L’argument : L’été 2009, je voyage dans une région tibétaine de la Chine, le Kham. Le hasard me donne l’opportunité d’assister à une cérémonie funéraire unique, où le corps du défunt est offert en pâture aux vautours. Je décide de filmer cette épreuve qu’il me semble nécessaire de vivre. Questionner ma condition de touriste, d’étranger, finalement d’être humain. Ce à quoi j’assiste, appelle des images d’une telle puissance mythique et existentielle qu’un lien profond peu à peu m’attache à ces hommes et à leurs gestes immémoriaux.
Notre avis : le film est constitué par un dispositif singulier : le réalisateur et un tibétain commentent les images « en direct », ou à peu près, en une fausse improvisation plus ou moins inspirée. Face à une cérémonie obscure pour nous, l’un questionne et l’autre explique. Ce dispositif, s’il fournit des informations précieuses, n’échappe pas à des trous, des approximations, et, pour tout dire, à des banalités consternantes. Certes, on n’attendait pas un traité philosophique sur la mort et le deuil, mais dès que le regard disons ethnologique s’efface, on n’a plus qu’une conversation sans rythme et des images vides.
======
Recopiez fidèlement le passage de la critique du film tourné au Kham qui va de « L’argument : L’été » jusqu'à « leurs gestes immémoriaux. ».

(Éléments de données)
======
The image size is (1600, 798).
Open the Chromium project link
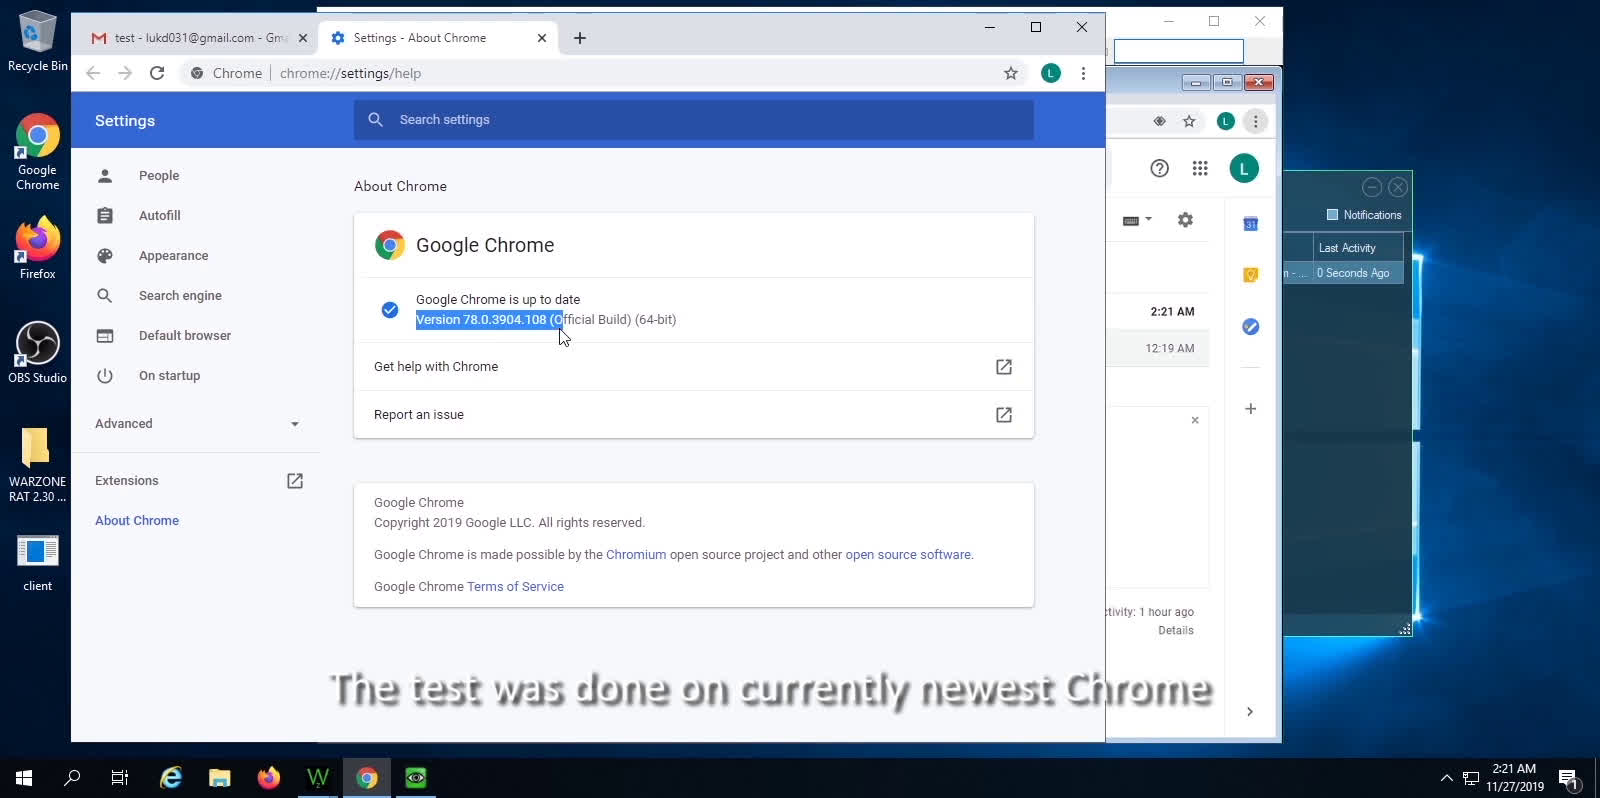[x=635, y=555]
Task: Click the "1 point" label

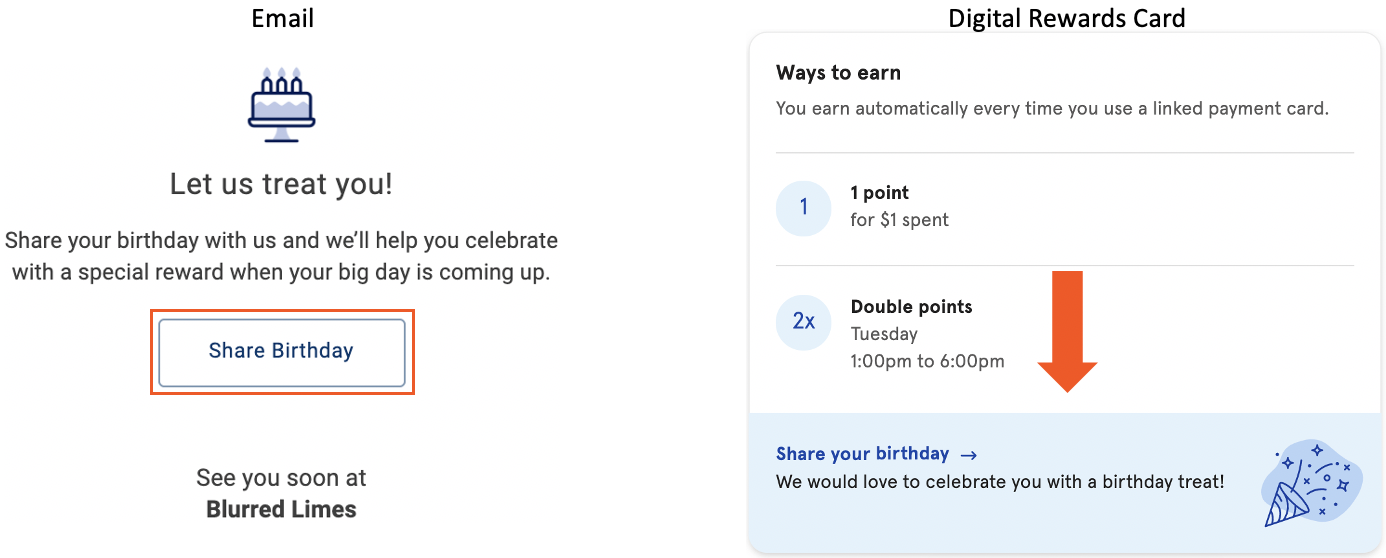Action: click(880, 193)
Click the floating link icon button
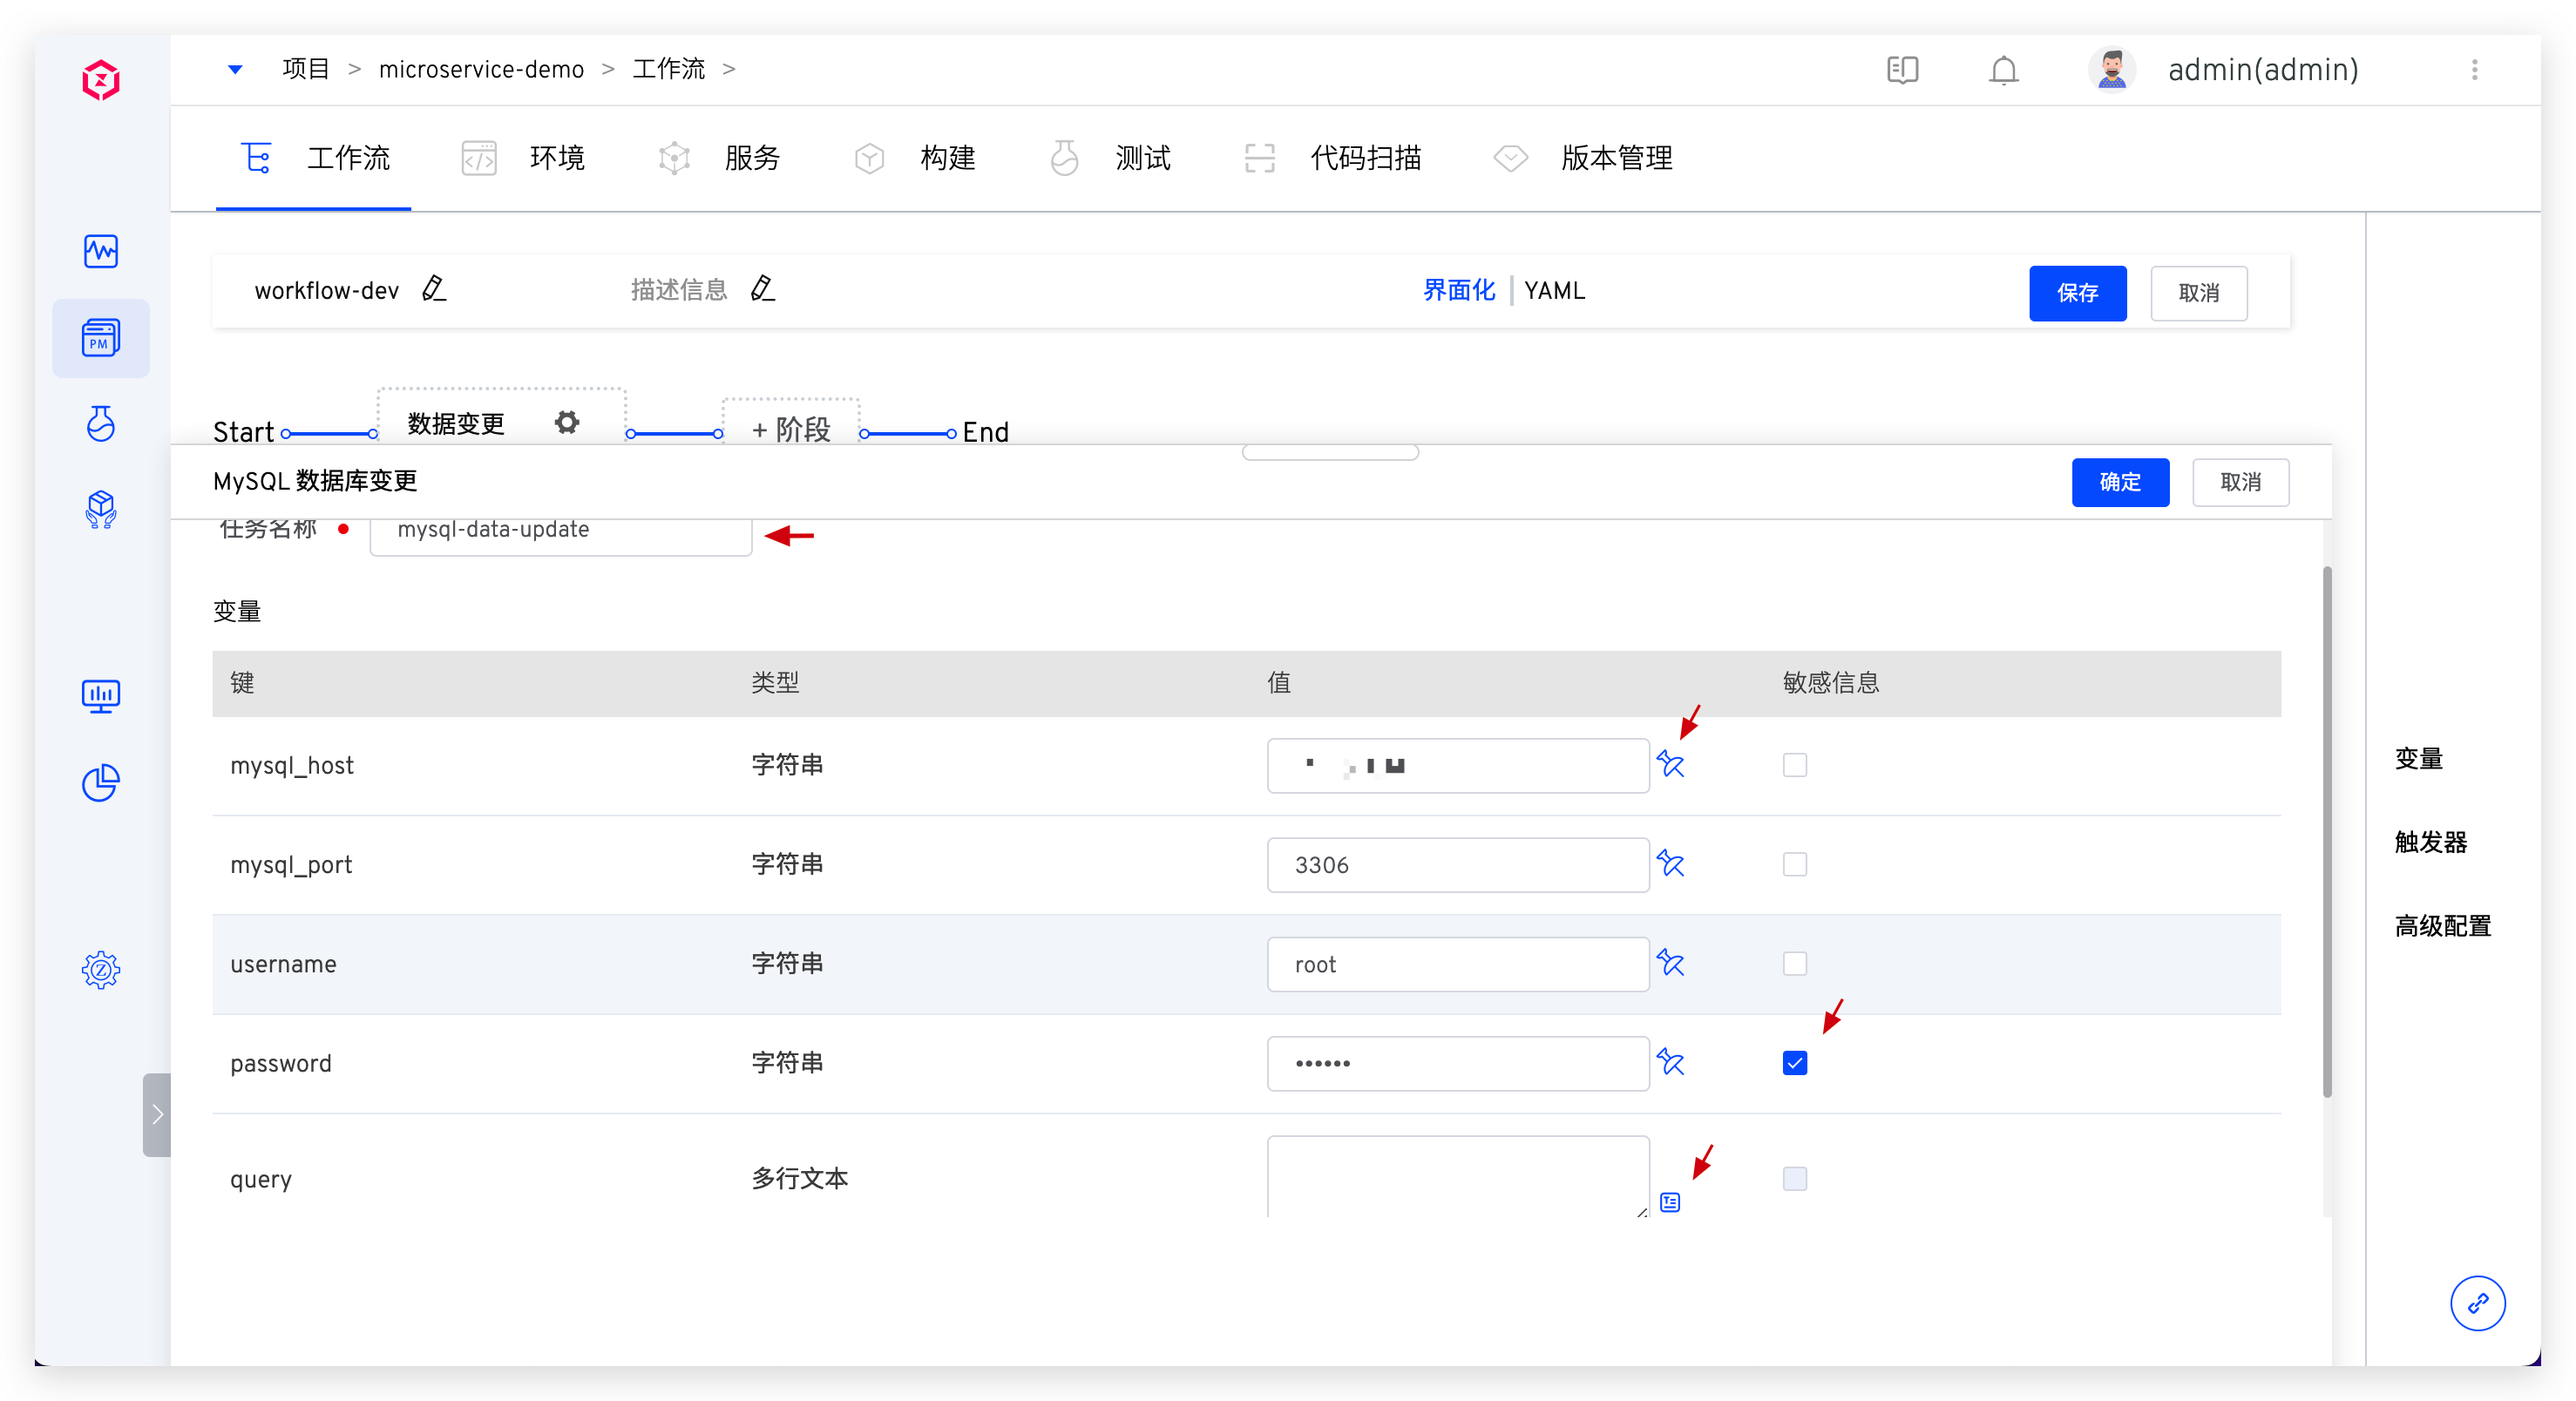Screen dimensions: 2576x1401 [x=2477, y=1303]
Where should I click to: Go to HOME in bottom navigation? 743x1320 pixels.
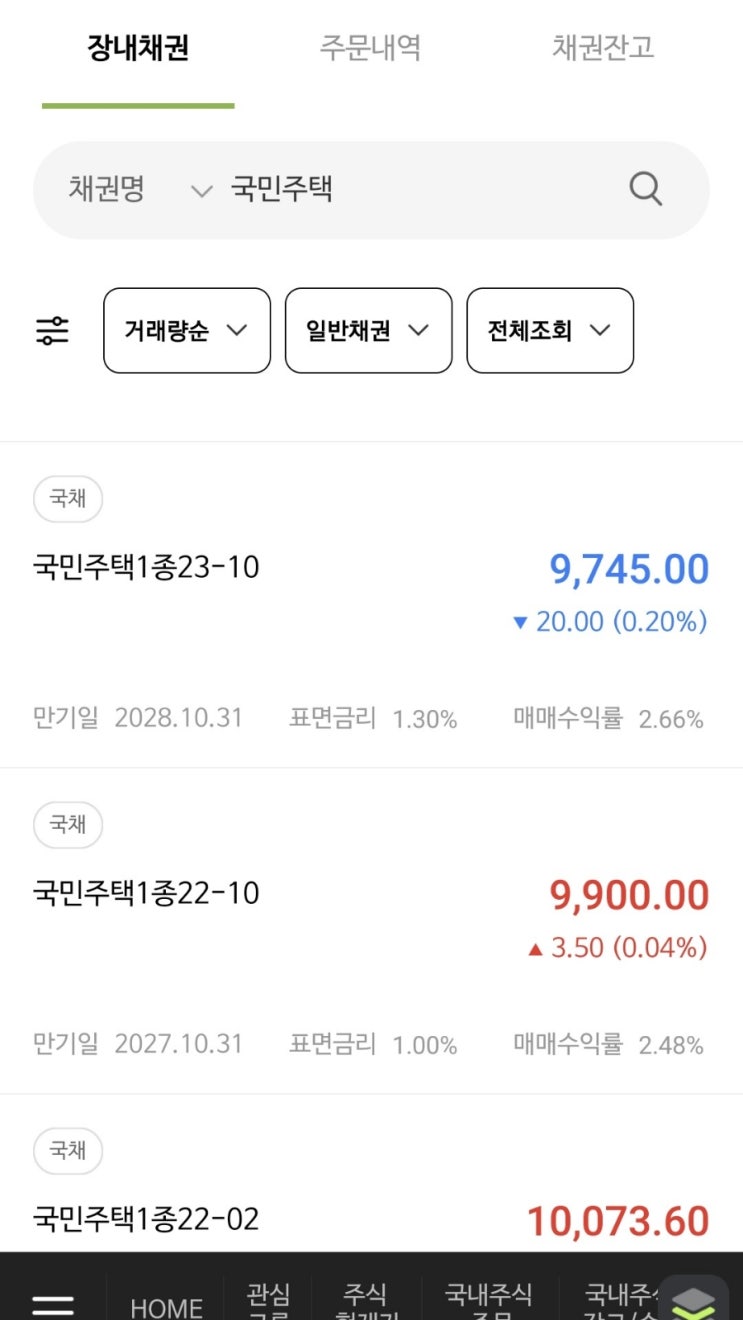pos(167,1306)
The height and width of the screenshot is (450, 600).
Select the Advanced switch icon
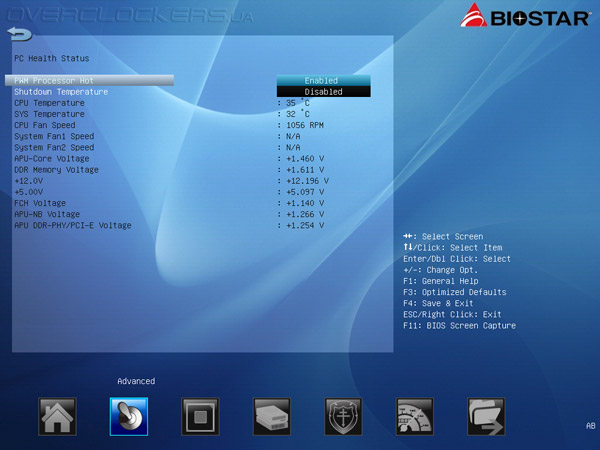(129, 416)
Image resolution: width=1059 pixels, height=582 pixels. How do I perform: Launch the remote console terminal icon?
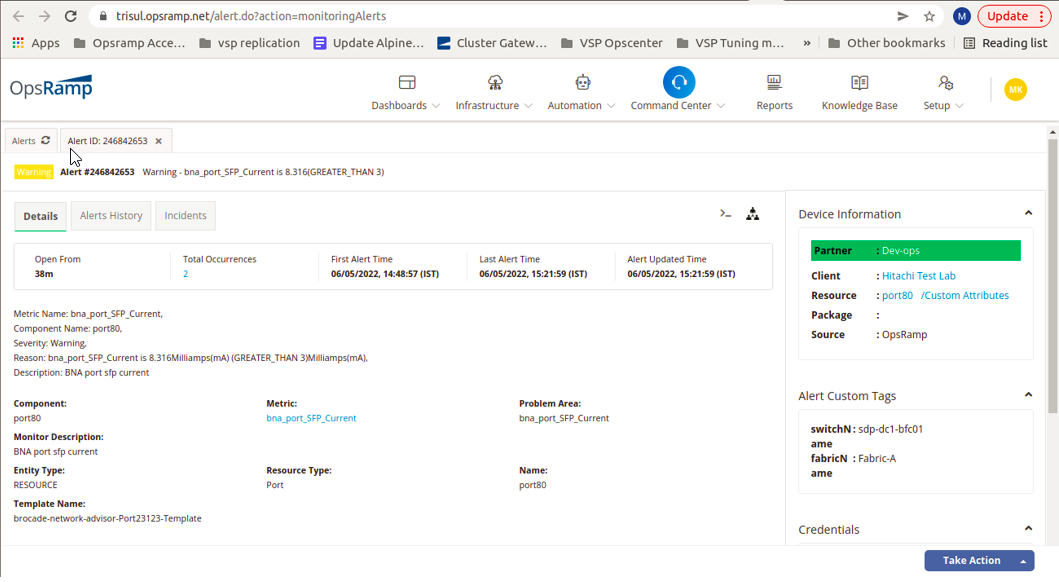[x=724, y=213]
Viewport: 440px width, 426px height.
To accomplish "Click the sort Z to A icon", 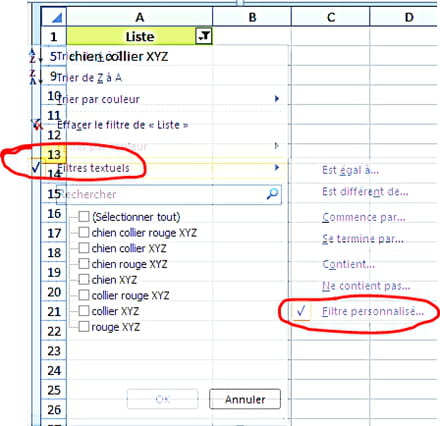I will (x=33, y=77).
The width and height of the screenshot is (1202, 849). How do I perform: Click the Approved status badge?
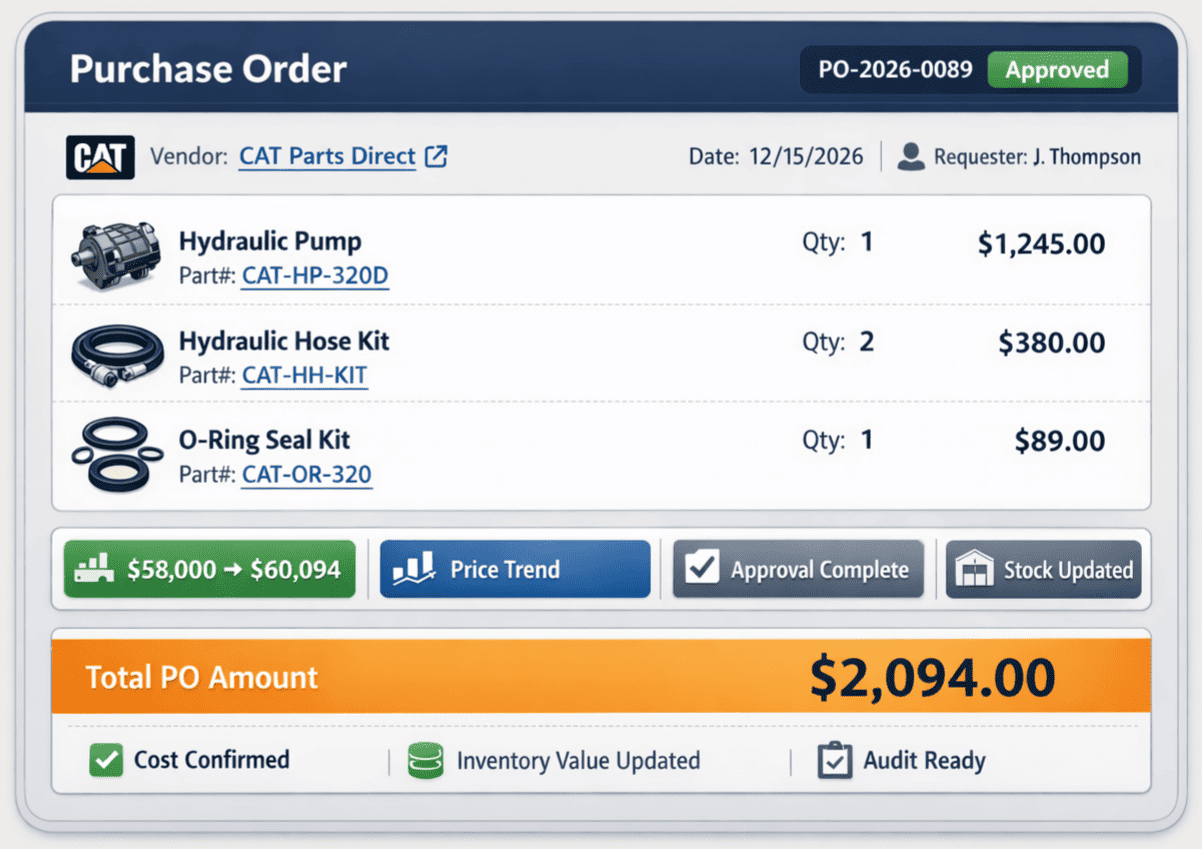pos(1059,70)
======
CORRIGÉ ->
L’argument : L’été 2009, je voyage dans une région tibétaine de la Chine, le Kham. Le hasard me donne l’opportunité d’assister à une cérémonie funéraire unique, où le corps du défunt est offert en pâture aux vautours. Je décide de filmer cette épreuve qu’il me semble nécessaire de vivre. Questionner ma condition de touriste, d’étranger, finalement d’être humain. Ce à quoi j’assiste, appelle des images d’une telle puissance mythique et existentielle qu’un lien profond peu à peu m’attache à ces hommes et à leurs gestes immémoriaux.